* _What the task requires_
Please reproduce the entries exactly, skipping each picture.

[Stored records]
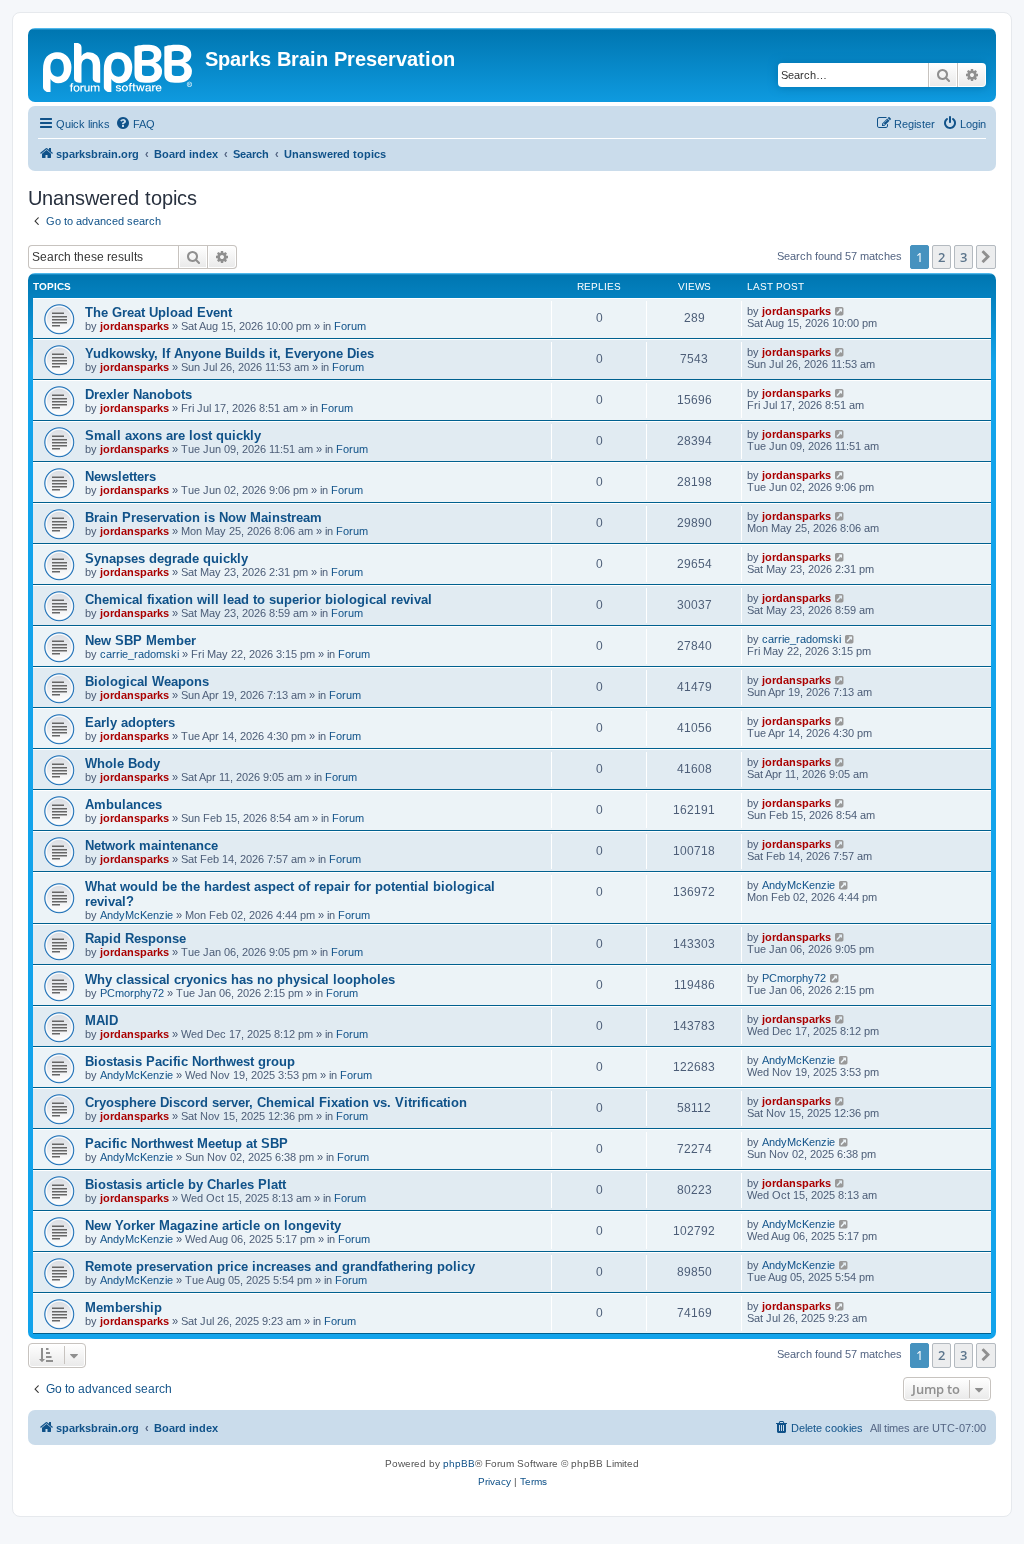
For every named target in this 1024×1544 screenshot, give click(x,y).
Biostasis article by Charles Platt (185, 1184)
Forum (350, 326)
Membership (123, 1307)
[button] (986, 257)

* _Response area_
For every named target in this 1024×1544 screenshot, give click(x,y).
Biostasis article by Charles Platt (185, 1184)
Forum (350, 326)
Membership (123, 1307)
[button] (986, 257)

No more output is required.